Many may believe the cloud obsoletes clients' responsibilities for ensuring fault-tolerance. Fault-tolerance enables a system to remain operational, despite a software or hardware component failure. At the very least, it includes the ability to recover data when a hard drive goes kaput. Imagine the sickening feeling of not being able to boot-up a notebook computer and realizing that mission critical intellectual property exists only on that machine. Yikes!
So, it's natural for some to assume that provisioning delegation of hardware, software, power, and connectivity to a hosting provider means I have also delegated fault-tolerance. Unless my agreement with the hosting provider specifically includes fault-tolerance management, then I may be disappointed when (not if) a hosted component fails. I have to specifically ask and pay for fault-tolerance when deploying to the cloud.
Actually, the topic is much larger than just my agreement with my hosting provider. Many factors combine to create optimum fault-tolerance. Amazon offers additional web services that provide for automatic fail over, geographical hosting diversity, load balancing, database engineering, and many more essential capabilities. All of these services combine to allow Amazon to deliver the highest level of fault-tolerance possible. In addition, application design plays a key role in fault-tolerance, so ensuring the business analyst understands the need for and design techniques of fault-tolerant systems is essential. Finally, subscribing to a simple online backup service to store critical data and code from one hosting provider to another on a scheduled basis adds peace of mind as well as the ability to quickly recover data in the event of component failure.

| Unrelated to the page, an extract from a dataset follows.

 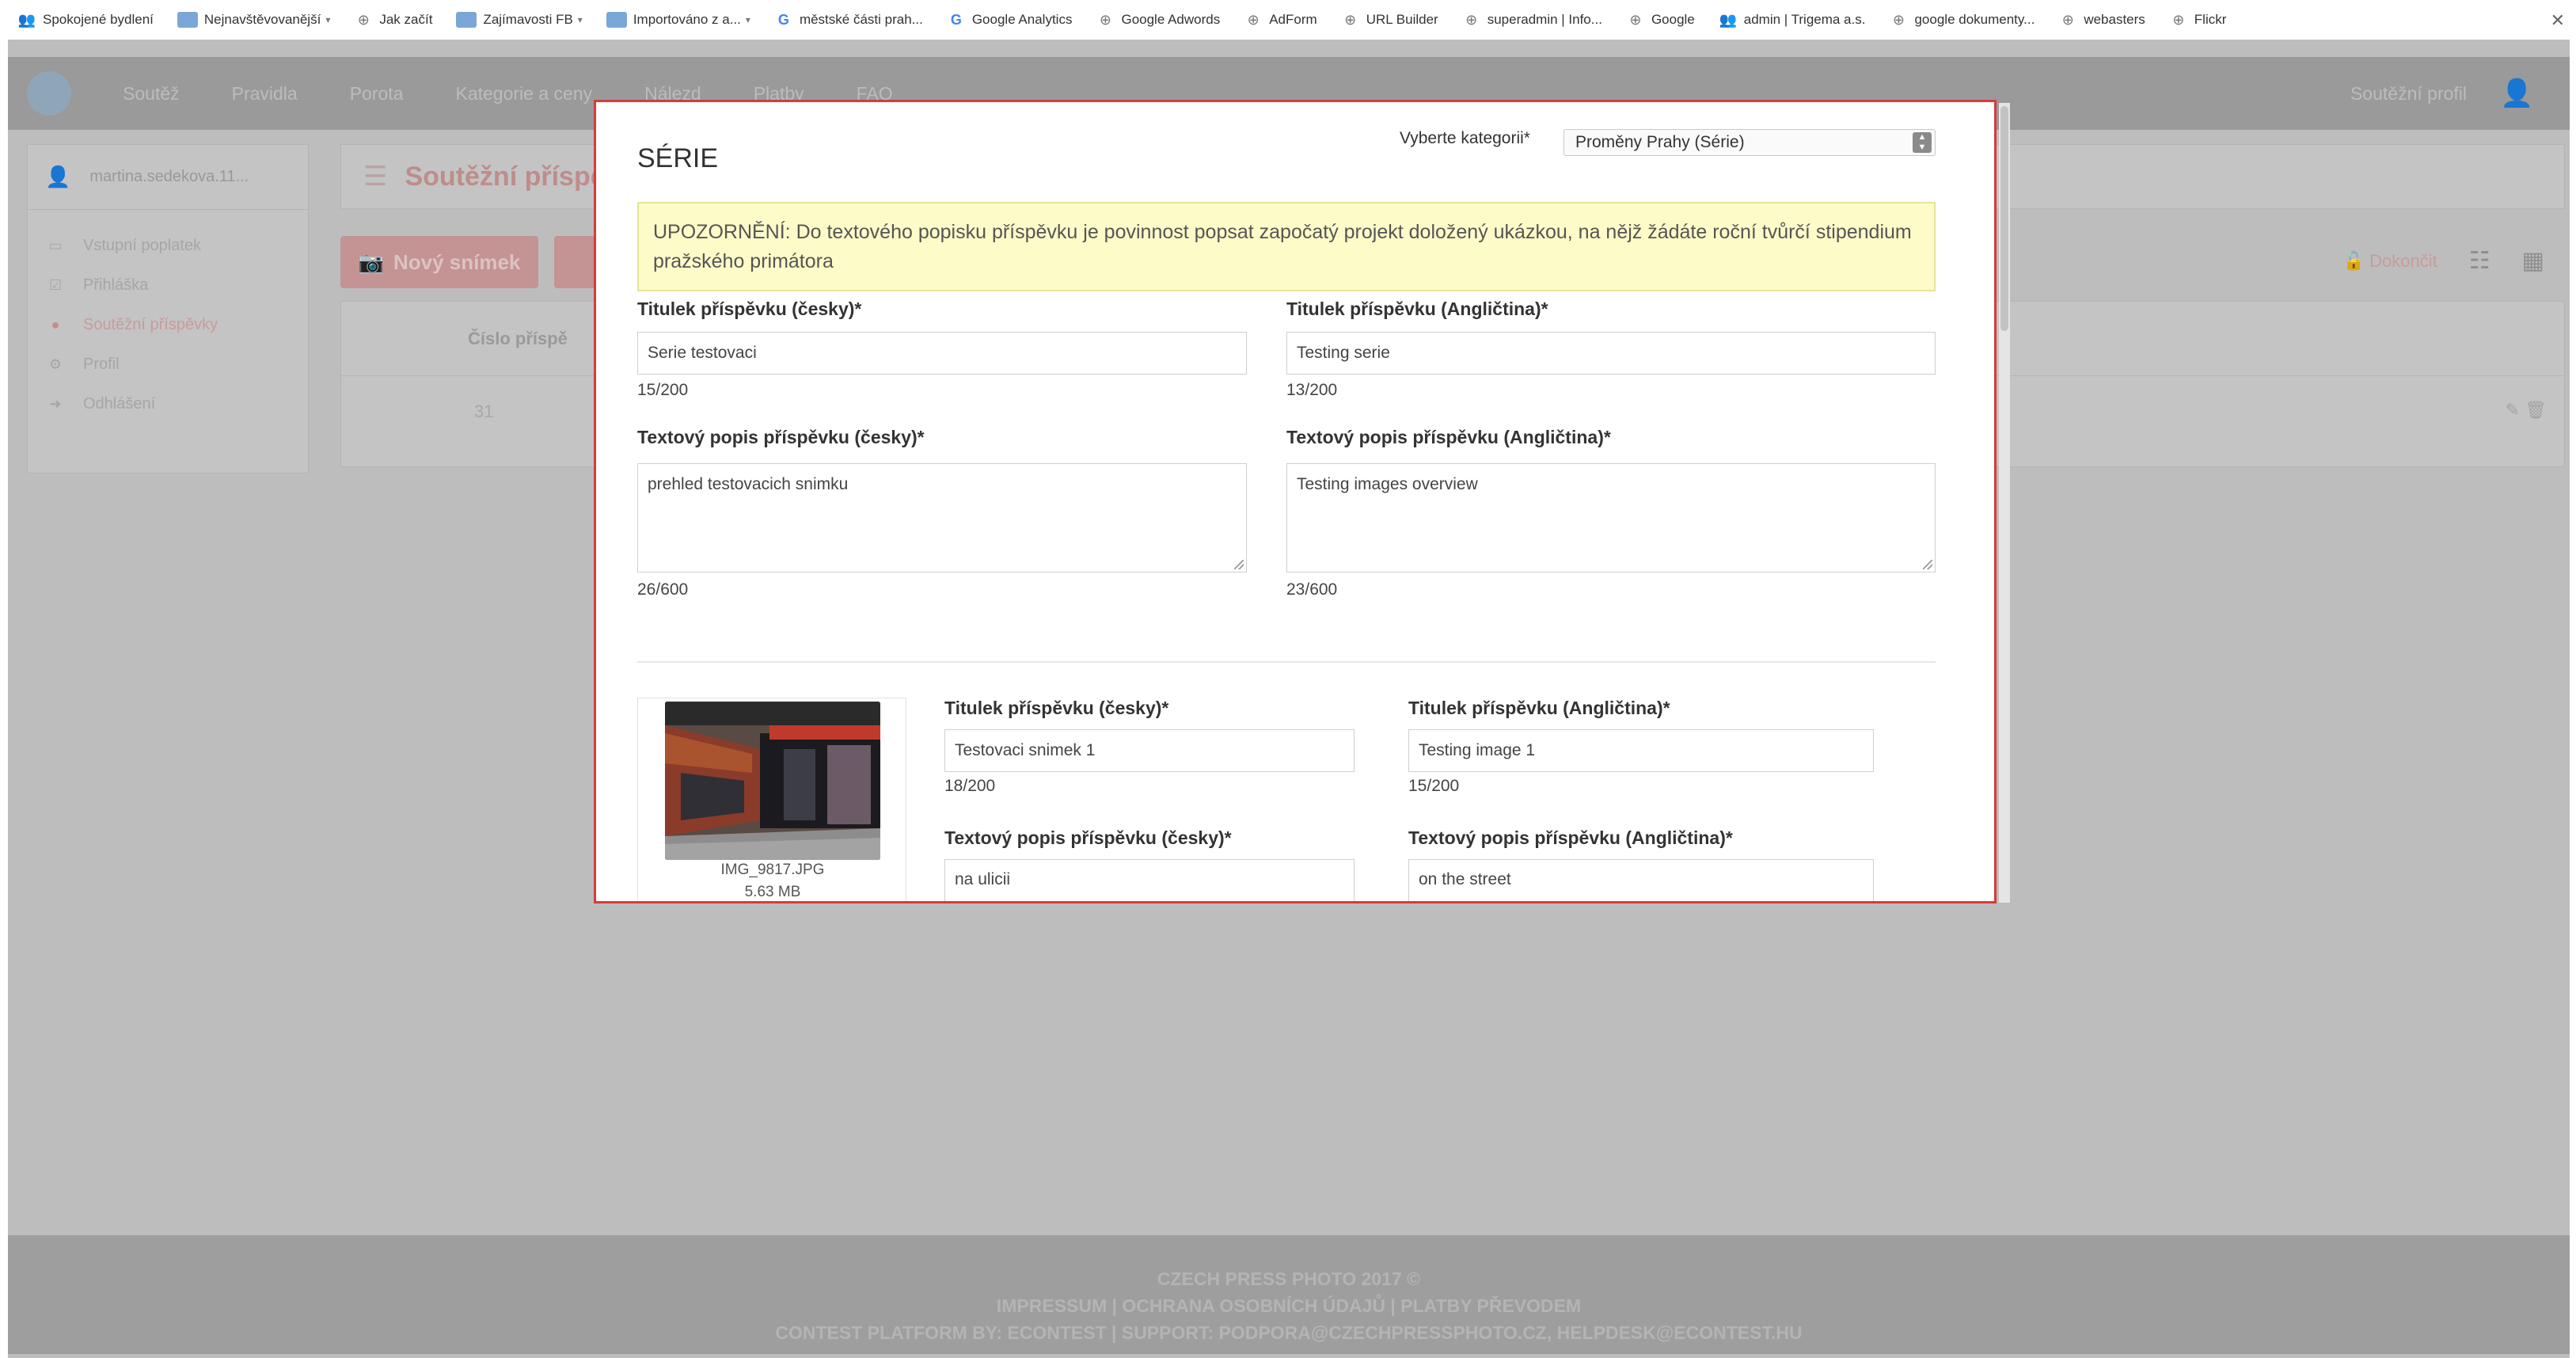 What do you see at coordinates (2004, 218) in the screenshot?
I see `scrollbar-thumb` at bounding box center [2004, 218].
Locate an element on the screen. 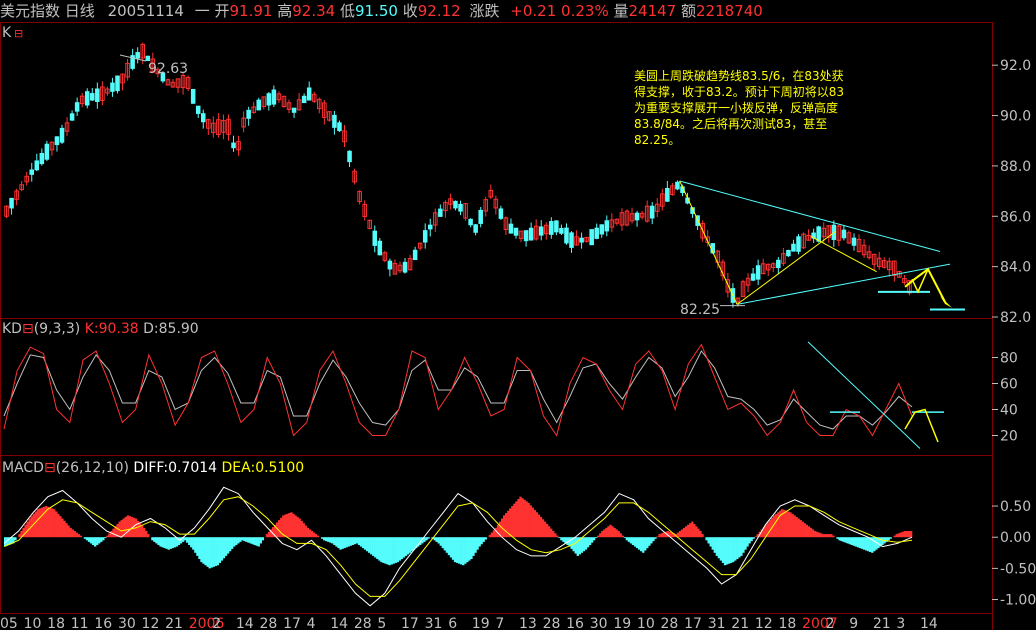 The width and height of the screenshot is (1036, 630). x-tick-label: 14 is located at coordinates (339, 623).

In the real life example above, our client's application includes no data, and we keep multiple backups of completed code. Therefore, they re-provisioned an Amazon machine instance, and CodePartners restored the application quickly. In addition, the client will subscribe to additional Amazon capabilities directed towards providing fault-tolerance. Regardless, the experience reinforces a required understanding when leveraging either cloud or on-premises technology: it is a question of when, not if, a technology component will fail. I must plan ahead by including fault-tolerance into the design and deployment of any technology component.